Emerging markets stocks have taken a beating in recent weeks as the credit crisis drags on.
In the past month, MSCI’s Turkey index dropped 20.45 per cent, South Africa fell 7.9 per cent, China lost 12.18 per cent, and India 12.7 per cent.
The scale of the downturn has called into question the theory of “decoupling” or “delinking”, which asserts that certain economies are able to operate independently of the US and so are immune from a recession.
“I’m afraid the answer is we don’t think emerging markets can decouple on a short-term basis,” says Jeff Chowdhry, head of emerging equities at F&C. “If you look at the first quarter, all markets have gone down and emerging markets have fully participated.”

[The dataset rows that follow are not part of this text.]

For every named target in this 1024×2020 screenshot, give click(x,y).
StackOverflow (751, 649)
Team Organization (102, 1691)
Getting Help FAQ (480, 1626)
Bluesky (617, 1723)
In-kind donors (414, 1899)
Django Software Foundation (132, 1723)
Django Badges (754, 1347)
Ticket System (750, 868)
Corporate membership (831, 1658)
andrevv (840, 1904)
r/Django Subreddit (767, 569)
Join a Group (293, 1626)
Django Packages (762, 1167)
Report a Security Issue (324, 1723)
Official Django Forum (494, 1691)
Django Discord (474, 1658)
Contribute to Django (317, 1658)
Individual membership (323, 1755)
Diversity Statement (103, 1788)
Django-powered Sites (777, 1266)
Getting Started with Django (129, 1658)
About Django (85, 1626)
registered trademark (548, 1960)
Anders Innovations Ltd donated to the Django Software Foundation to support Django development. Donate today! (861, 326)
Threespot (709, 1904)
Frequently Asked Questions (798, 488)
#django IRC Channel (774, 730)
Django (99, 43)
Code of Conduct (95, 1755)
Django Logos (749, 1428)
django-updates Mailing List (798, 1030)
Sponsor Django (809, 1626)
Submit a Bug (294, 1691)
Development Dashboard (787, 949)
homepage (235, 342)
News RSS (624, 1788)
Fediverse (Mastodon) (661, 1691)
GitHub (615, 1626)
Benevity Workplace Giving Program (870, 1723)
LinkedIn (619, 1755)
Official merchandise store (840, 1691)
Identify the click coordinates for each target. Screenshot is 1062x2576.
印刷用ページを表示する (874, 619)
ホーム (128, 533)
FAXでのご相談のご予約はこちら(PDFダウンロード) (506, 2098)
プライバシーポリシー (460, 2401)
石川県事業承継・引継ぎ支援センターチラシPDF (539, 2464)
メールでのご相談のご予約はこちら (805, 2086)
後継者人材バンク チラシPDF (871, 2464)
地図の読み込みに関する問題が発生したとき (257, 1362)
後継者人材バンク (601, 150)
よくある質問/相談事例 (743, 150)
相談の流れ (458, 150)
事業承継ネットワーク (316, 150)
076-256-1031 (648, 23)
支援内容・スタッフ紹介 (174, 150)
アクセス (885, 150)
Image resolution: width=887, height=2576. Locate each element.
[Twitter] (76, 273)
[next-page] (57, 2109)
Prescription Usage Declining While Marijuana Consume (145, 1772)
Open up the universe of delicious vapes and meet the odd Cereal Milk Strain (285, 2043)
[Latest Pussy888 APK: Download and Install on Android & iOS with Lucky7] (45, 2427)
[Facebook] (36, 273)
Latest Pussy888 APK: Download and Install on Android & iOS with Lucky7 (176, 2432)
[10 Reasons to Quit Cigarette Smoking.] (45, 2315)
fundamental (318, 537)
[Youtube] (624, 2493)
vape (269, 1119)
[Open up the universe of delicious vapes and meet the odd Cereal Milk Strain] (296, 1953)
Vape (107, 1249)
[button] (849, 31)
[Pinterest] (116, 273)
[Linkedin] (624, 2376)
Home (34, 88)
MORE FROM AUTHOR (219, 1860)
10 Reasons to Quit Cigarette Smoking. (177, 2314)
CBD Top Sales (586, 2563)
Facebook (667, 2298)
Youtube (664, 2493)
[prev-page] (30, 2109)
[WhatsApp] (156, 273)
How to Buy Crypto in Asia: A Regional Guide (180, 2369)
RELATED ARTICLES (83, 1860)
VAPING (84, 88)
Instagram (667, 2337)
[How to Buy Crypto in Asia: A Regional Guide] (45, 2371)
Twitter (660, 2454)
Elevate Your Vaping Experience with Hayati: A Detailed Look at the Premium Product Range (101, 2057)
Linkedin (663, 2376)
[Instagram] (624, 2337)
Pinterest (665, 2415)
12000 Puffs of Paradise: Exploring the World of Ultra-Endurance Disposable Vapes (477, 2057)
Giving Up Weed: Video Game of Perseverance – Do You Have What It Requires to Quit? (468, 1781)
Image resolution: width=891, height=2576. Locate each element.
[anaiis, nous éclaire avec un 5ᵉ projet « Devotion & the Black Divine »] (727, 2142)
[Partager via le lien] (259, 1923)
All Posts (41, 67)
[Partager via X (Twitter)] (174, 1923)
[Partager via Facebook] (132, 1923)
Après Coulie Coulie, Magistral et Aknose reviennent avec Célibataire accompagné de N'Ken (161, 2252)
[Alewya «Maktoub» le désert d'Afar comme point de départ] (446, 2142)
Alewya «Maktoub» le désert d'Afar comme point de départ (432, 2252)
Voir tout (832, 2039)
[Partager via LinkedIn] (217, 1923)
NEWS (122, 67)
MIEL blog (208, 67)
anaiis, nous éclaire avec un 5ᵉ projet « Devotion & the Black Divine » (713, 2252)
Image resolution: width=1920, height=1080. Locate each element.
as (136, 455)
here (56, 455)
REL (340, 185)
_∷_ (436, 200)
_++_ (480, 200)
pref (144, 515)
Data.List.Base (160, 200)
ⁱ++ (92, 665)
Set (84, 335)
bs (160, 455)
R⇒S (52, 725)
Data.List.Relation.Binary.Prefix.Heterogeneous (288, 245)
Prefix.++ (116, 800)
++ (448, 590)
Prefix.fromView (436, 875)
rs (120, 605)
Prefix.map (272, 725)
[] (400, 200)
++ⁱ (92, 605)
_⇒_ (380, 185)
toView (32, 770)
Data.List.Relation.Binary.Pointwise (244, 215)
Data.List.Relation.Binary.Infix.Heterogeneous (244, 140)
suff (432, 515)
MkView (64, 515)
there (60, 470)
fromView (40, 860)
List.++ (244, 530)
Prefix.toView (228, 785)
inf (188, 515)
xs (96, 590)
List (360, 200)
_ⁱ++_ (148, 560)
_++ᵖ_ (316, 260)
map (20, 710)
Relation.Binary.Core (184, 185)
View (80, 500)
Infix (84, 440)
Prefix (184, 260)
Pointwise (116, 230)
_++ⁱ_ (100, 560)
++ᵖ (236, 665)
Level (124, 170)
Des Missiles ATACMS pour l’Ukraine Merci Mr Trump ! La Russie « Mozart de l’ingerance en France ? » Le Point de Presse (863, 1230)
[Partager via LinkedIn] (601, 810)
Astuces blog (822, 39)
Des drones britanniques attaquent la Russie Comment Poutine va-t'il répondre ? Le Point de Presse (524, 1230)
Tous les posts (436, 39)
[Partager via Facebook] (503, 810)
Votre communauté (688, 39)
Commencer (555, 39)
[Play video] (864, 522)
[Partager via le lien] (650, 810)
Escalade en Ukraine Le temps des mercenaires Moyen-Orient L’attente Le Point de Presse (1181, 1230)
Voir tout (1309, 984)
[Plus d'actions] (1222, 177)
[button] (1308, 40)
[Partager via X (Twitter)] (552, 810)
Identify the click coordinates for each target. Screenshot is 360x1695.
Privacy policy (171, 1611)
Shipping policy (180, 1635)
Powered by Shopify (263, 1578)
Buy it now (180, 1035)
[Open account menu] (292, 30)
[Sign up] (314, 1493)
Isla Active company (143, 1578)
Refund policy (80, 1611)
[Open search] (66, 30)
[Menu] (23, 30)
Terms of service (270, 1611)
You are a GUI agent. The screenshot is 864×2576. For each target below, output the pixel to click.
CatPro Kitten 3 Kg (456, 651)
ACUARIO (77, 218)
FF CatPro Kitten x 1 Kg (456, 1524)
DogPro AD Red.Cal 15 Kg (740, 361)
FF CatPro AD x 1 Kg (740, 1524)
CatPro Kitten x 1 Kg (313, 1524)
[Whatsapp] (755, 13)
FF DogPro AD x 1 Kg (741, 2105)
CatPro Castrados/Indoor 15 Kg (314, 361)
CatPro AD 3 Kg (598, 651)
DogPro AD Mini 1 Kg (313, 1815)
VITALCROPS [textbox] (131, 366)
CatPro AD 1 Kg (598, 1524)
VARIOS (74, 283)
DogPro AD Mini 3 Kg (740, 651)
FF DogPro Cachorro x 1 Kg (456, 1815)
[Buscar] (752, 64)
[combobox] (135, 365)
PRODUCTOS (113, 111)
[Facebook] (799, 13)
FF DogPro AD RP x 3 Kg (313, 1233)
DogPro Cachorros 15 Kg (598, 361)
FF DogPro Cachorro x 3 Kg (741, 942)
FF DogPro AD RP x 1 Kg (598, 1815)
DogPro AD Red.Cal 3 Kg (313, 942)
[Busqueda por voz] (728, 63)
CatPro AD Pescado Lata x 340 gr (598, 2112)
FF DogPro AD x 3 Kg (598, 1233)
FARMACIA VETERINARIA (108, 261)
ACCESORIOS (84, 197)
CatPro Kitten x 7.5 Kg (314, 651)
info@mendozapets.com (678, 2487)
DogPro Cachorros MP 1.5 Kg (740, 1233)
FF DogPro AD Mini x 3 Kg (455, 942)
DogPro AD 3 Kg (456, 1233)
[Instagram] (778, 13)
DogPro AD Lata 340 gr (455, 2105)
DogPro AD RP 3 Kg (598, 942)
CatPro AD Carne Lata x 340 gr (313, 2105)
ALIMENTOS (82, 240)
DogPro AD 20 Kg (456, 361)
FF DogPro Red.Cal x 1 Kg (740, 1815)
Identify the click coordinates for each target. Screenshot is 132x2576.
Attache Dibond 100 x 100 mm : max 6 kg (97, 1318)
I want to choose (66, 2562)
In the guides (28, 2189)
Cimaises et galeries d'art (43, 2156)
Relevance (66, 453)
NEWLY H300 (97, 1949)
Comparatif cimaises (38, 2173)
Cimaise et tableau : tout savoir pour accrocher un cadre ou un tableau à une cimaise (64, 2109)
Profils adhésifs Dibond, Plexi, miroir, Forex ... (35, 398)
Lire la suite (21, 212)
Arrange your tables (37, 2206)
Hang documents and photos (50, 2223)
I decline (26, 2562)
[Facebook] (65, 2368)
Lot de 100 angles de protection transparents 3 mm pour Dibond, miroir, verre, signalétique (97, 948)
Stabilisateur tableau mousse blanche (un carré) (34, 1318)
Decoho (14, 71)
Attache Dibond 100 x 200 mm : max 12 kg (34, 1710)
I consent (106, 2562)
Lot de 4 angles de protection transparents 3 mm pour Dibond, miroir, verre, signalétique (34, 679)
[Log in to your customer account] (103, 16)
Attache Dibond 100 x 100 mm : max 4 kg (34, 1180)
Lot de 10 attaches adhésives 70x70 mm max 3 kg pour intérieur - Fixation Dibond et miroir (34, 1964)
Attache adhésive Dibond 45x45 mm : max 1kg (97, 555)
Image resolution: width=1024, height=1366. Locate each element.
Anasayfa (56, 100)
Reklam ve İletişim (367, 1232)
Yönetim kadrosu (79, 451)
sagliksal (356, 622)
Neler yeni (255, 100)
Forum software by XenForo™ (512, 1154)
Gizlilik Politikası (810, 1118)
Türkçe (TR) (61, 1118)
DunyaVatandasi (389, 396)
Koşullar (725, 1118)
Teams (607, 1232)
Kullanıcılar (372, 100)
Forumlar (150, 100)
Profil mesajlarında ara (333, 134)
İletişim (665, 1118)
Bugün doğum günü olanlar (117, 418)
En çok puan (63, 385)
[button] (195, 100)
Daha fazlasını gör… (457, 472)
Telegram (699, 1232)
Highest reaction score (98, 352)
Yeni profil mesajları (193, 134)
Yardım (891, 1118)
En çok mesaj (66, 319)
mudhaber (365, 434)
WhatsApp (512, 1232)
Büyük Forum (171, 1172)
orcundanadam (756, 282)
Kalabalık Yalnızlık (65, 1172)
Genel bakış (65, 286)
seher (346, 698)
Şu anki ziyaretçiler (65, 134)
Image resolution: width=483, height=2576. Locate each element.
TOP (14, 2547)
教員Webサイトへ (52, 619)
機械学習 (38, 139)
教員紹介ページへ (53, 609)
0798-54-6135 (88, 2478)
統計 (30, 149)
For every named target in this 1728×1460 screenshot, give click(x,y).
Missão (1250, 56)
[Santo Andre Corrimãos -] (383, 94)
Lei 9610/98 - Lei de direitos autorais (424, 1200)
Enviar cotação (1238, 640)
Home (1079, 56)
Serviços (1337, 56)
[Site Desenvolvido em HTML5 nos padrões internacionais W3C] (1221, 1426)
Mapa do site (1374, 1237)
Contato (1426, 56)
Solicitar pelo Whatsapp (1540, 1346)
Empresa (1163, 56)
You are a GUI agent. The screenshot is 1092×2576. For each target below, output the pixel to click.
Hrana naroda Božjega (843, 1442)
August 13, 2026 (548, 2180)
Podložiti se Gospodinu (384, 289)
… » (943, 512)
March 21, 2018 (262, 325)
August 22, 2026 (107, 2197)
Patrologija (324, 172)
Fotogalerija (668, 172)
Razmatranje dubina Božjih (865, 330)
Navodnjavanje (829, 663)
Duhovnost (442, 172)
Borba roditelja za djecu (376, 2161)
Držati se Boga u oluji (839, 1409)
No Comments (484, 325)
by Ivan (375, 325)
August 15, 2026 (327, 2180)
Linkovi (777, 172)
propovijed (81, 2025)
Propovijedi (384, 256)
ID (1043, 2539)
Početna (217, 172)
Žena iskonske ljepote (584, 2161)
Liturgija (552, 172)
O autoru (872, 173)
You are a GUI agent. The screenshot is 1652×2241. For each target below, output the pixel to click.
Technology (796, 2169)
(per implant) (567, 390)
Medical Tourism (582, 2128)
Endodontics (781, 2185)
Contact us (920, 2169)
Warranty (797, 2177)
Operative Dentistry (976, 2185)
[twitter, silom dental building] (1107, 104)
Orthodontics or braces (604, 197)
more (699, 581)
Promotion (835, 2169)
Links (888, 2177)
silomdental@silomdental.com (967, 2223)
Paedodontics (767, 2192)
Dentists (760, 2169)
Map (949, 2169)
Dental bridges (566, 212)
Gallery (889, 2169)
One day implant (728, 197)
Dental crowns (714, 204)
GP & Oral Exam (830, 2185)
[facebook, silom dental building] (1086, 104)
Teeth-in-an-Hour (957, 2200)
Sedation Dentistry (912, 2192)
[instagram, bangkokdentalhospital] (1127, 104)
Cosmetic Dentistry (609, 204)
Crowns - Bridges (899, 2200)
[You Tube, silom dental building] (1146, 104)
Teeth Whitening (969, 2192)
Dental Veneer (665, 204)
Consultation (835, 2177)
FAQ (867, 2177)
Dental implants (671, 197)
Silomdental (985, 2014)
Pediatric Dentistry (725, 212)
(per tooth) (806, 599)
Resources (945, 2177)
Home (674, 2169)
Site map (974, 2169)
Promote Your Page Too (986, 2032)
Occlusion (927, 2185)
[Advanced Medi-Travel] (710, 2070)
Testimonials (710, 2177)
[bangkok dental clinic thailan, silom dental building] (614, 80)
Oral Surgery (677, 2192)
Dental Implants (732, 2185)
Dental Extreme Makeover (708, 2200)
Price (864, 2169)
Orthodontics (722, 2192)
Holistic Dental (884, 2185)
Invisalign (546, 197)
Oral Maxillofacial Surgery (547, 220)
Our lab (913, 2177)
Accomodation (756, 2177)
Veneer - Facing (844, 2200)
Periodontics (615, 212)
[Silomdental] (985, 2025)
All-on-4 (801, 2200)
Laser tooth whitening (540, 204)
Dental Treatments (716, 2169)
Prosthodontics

Jonathan Compton, managing director at Bedlam Asset Management, is in agreement. “Decoupling is a myth because capital can flow where it likes and manufacturing can as well,” he argues. “So, if there’s an upset in one part of the world, it affects all the other markets. From Burkina Faso to Bangladesh, the world is more synchronised now than it was in its history.”
Even so, optimistic analysts still support the view that while decoupling is not in evidence in stock markets, there is some truth to it at an economic level – as Latin American and Middle Eastern countries now generate more growth from domestic demand and trade more among themselves.
Allan Conway, head of emerging markets equities at Schroders, claims the fall in share prices is not due to the subprime crisis but to sentiment.
Many investors who have seen strong returns from emerging markets in the past seven years are opting to take their windfalls now. In the past 10 weeks, emerging markets have seen outflows of $23bn, according to Conway – a startling sum, when one considers emerging markets saw inflows of $54bn in 2007.
“Emerging markets is the first place investors are going to lock in their profits,” Conway says.
So, if doom and gloom is as evident in China, India and Turkey as it is in the UK and the US – should investors continue to turn to emerging markets for some safety?
Chowdhry says yes, as he believes emerging markets will outperform in the medium to long-term.
“I would expect emerging markets to grow at double the rate of world economies because of the growth in domestic demand from consumers,” he says.
Compton of Bedlam, meanwhile, says investors should perhaps wait a bit longer before buying. “The bottom of the US cycle is when you play emerging markets,” he says.
While managers are shying away from investing in more expensive markets such as China and India, there is still interest in Russia and Brazil as demand from domestic investors is strong in both markets and valuations are cheap.
Petrobras, the Brazilian oil producer, is trading at 10.4 times this year’s earnings, Brasil Telecom at 8.8 times earnings, and Banco do Brasil is trading at 9 times earnings. In Russia, Lukoil is trading at 7.8 times earnings, MMC Norilsk Nickel is trading at 7 times earnings, and Novolipetsk Steel trades at 10.2 times earnings. Chowdhry also likes Evras, the Russian steelmaker, which is trading at 13 times earnings, as it is benefiting from increasing demand for infrastructure across the country.
Schroder’s Conway supports buying into countries benefiting from the commodities boom. As well as Brazil and Russia, Chile and Argentina offer value – they are up 9.39 per cent and 6.92 per cent respectively in the past three months.
In addition, analysts agree that the Middle East looks increasingly prosperous as oil windfalls are now being used to diversify the economies of Kuwait, the United Arab Emirates and elsewhere. Chowdhry of F&C’s favoured stock picks in the region include Air Arabia – the “Ryanair” of the Middle East, which is forecasting earnings growth of 30 per cent this year. “When you are buying into the Middle East today, you are buying a lot more than oil exposure,” Conway says. “These countries provide protection and a strong fundamental economic story as they have strong reserves and undervalued currencies.”
The traditional definition of emerging markets is also widening as managers are starting to move beyond the Bric countries – Brazil, Russia, India and China – to in-vest in further flung parts of Africa and central Asia, such as Morocco, Pakistan and Vietnam. Even Iraq is now being targeted by hedge fund managers. And Godvig Capital Management’s Babylon Fund, which aims to profit from the rehabilitation of Iraq, is one of a growing band of “frontier funds” seeking returns in everything from North Korean sovereign debt to political change in Cuba.
The sticking point, however, is that frontier markets tend to be small and re-stricted.
“The issues in lesser developed emerging markets often stem from a lack of transparency and liquidity,” says Robert Mirsky, hedge funds advisory partner at Ernst & Young. “Efficient structuring of investments into these markets can be a challenge as tax laws in some emerging jurisdictions can run the gambit from murky to draconian.”